→ Exercise description
Arrange everything in the material from the line containing "Image resolution: width=707" down to the line containing "Action: tap(76, 14)", both included, as a Markdown table with the columns Row and Line. Skip blank lines and include no other part of the material.
-- Start --
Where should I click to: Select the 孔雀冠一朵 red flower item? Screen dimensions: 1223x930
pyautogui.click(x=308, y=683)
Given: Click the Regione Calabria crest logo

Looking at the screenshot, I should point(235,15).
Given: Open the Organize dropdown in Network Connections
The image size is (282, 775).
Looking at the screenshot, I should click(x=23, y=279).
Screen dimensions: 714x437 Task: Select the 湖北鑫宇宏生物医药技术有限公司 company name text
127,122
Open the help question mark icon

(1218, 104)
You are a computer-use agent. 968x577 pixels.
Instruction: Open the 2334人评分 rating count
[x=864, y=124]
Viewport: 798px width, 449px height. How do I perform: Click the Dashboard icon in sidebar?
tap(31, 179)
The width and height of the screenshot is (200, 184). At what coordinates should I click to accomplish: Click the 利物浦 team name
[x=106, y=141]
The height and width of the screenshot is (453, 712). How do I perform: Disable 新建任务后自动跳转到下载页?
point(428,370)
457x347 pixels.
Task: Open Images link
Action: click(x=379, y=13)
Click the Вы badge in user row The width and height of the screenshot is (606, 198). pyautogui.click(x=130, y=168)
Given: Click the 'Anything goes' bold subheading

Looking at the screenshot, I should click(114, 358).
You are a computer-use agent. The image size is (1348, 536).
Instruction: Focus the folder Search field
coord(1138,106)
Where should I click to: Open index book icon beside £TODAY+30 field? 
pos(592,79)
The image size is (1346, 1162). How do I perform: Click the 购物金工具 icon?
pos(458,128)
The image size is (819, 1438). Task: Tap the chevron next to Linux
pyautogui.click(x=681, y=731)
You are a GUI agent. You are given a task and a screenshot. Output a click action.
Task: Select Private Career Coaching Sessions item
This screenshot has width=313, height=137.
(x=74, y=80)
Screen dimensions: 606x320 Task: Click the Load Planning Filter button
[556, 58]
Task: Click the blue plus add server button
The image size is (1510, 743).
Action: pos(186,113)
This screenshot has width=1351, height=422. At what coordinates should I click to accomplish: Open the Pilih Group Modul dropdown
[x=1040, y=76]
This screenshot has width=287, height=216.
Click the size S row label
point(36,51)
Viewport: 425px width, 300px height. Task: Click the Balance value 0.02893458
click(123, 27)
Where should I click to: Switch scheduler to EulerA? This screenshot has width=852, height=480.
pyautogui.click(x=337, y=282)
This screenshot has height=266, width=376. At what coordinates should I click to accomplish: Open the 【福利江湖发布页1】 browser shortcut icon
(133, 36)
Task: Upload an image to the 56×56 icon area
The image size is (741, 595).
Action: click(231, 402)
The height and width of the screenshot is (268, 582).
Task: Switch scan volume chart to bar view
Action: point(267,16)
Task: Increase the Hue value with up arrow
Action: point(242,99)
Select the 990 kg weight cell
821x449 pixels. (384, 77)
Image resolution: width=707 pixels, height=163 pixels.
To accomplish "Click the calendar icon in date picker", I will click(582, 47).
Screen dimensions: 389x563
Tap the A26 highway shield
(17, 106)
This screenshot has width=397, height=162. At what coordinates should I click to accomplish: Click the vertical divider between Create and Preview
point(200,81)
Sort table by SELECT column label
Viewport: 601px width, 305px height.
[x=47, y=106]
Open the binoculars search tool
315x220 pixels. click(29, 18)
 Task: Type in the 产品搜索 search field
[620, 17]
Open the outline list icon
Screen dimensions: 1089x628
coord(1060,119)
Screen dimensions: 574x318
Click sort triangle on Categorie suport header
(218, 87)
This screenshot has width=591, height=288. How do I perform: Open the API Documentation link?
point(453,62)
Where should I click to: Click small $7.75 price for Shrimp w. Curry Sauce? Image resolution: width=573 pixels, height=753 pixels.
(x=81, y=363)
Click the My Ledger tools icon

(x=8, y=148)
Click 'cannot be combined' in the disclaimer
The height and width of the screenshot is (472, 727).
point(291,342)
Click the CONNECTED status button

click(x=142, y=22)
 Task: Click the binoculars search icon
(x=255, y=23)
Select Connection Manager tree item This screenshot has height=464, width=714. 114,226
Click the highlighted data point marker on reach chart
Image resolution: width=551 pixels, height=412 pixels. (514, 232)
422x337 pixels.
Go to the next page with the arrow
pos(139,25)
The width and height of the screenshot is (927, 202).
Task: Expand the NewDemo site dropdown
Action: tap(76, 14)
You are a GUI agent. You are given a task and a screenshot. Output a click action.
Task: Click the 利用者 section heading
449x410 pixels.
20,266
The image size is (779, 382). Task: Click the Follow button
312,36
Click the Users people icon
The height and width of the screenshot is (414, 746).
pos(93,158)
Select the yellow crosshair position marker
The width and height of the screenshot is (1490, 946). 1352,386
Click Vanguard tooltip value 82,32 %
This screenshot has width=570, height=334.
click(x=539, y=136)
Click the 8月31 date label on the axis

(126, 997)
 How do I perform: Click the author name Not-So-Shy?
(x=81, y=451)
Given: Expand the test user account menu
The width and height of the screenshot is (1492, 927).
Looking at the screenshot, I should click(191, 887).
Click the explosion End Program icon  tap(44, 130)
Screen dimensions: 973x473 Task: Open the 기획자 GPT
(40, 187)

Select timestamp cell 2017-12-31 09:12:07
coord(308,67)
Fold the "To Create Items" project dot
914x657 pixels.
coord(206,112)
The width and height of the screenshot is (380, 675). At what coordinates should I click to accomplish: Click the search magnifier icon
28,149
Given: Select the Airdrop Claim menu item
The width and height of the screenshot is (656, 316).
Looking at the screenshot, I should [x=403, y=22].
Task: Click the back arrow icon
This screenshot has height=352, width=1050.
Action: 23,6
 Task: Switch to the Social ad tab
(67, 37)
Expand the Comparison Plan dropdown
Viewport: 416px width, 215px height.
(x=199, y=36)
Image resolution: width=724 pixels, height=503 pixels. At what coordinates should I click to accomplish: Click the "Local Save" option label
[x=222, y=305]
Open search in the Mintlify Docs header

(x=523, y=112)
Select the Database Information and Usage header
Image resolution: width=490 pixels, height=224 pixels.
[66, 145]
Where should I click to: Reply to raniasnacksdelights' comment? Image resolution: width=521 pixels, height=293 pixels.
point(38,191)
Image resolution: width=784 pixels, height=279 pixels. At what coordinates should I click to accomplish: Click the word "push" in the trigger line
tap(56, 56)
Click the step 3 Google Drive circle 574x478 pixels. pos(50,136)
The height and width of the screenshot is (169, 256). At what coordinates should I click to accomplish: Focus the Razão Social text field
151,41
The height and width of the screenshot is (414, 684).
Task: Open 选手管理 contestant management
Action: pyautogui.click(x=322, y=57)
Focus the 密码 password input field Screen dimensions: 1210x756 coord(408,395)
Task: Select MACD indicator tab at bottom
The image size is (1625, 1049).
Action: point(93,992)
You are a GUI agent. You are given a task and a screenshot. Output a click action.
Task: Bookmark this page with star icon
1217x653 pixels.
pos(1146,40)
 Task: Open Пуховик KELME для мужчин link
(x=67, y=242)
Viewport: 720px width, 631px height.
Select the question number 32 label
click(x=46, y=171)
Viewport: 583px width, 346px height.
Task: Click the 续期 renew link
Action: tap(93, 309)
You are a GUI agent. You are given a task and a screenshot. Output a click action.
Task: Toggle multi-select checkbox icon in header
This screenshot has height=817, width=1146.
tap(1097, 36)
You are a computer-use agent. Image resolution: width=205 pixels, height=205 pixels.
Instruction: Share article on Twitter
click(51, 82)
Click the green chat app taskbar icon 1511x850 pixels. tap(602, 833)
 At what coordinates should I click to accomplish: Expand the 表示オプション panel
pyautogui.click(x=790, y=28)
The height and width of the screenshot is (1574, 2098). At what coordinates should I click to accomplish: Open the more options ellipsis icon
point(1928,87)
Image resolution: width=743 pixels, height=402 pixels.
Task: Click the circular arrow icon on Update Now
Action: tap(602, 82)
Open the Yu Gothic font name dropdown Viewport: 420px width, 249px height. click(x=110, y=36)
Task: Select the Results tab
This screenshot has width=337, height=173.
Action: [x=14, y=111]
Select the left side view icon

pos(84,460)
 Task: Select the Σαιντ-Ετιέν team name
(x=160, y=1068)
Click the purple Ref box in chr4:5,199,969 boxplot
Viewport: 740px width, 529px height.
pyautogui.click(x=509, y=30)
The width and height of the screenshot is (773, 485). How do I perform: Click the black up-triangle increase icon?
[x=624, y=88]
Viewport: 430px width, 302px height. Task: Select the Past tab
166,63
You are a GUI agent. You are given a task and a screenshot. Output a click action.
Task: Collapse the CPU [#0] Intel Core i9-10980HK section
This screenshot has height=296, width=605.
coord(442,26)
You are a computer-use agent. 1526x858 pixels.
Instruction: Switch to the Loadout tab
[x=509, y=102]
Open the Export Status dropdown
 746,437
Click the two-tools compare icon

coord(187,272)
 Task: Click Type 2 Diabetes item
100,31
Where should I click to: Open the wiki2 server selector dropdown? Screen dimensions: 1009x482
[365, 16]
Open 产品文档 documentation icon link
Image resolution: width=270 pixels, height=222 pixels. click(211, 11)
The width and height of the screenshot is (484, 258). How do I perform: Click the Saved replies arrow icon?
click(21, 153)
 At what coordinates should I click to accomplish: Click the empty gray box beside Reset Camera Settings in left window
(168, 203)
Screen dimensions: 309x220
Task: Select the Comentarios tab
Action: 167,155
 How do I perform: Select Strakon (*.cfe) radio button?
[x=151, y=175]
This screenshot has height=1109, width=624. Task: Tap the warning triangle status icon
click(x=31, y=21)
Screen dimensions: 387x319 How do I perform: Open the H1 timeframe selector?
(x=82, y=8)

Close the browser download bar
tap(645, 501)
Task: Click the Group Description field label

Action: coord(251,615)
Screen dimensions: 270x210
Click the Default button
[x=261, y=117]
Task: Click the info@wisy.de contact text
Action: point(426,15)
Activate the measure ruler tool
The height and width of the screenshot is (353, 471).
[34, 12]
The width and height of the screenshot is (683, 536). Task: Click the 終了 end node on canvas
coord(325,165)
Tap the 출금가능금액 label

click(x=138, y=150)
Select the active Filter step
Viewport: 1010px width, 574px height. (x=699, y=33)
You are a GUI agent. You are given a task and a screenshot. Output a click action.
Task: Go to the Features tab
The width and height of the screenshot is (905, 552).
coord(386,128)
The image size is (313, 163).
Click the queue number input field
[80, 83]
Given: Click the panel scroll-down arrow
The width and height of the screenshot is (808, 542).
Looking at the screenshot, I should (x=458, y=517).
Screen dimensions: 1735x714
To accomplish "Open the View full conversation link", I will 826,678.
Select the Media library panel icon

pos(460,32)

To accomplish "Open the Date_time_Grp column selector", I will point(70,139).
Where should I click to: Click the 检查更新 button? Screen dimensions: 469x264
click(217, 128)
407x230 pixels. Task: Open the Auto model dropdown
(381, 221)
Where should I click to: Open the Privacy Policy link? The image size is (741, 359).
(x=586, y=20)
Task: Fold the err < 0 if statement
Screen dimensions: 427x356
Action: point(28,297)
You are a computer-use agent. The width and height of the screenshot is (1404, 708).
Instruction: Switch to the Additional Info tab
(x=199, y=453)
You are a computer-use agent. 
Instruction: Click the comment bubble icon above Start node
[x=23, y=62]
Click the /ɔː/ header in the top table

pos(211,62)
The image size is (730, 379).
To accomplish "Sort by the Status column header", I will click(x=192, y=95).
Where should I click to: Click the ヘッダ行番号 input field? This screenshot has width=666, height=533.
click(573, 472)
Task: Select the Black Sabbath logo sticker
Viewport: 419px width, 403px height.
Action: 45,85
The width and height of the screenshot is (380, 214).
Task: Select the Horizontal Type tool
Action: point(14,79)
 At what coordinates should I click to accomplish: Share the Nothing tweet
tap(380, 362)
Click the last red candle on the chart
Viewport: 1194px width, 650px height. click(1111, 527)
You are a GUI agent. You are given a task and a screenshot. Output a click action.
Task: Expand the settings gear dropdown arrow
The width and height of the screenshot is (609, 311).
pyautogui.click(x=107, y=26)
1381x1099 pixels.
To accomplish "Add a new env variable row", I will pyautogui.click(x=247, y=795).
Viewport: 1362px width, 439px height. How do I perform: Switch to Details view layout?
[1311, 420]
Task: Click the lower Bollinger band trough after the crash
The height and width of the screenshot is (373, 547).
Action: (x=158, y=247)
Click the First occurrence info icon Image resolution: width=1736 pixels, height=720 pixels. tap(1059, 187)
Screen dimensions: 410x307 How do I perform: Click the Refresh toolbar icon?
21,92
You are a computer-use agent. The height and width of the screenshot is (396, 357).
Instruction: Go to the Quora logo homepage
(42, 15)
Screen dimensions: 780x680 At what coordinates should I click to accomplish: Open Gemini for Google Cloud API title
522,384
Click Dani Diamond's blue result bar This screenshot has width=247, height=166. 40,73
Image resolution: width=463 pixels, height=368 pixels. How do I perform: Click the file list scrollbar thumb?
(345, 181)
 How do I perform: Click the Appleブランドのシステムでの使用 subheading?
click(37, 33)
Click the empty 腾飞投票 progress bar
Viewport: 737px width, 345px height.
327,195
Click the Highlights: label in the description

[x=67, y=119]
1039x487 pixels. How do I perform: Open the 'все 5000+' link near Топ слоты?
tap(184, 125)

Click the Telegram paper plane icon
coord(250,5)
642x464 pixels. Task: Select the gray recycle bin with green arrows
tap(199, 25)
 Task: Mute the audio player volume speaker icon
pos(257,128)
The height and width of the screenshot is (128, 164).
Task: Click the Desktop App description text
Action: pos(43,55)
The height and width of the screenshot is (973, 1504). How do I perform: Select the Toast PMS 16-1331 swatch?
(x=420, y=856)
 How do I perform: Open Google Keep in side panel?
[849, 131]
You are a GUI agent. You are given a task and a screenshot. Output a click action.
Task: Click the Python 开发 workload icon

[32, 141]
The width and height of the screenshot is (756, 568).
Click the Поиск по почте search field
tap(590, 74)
-- End --
→ Written answer
| Row | Line |
|---|---|
| 1 | Image resolution: width=707 pixels, height=163 pixels. |
| 2 | To accomplish "Click the calendar icon in date picker", I will click(582, 47). |
| 3 | Screen dimensions: 389x563 |
| 4 | Tap the A26 highway shield |
| 5 | (17, 106) |
| 6 | This screenshot has width=397, height=162. At what coordinates should I click to accomplish: Click the vertical divider between Create and Preview |
| 7 | point(200,81) |
| 8 | Sort table by SELECT column label |
| 9 | Viewport: 601px width, 305px height. |
| 10 | [x=47, y=106] |
| 11 | Open the binoculars search tool |
| 12 | 315x220 pixels. click(29, 18) |
| 13 |  Task: Type in the 产品搜索 search field |
| 14 | [620, 17] |
| 15 | Open the outline list icon |
| 16 | Screen dimensions: 1089x628 |
| 17 | coord(1060,119) |
| 18 | Screen dimensions: 574x318 |
| 19 | Click sort triangle on Categorie suport header |
| 20 | (218, 87) |
| 21 | This screenshot has width=591, height=288. How do I perform: Open the API Documentation link? |
| 22 | point(453,62) |
| 23 | Where should I click to: Click small $7.75 price for Shrimp w. Curry Sauce? Image resolution: width=573 pixels, height=753 pixels. |
| 24 | (x=81, y=363) |
| 25 | Click the My Ledger tools icon |
| 26 | (x=8, y=148) |
| 27 | Click 'cannot be combined' in the disclaimer |
| 28 | The height and width of the screenshot is (472, 727). |
| 29 | point(291,342) |
| 30 | Click the CONNECTED status button |
| 31 | click(x=142, y=22) |
| 32 |  Task: Click the binoculars search icon |
| 33 | (x=255, y=23) |
| 34 | Select Connection Manager tree item This screenshot has height=464, width=714. 114,226 |
| 35 | Click the highlighted data point marker on reach chart |
| 36 | Image resolution: width=551 pixels, height=412 pixels. (514, 232) |
| 37 | 422x337 pixels. |
| 38 | Go to the next page with the arrow |
| 39 | pos(139,25) |
| 40 | The width and height of the screenshot is (927, 202). |
| 41 | Task: Expand the NewDemo site dropdown |
| 42 | Action: tap(76, 14) |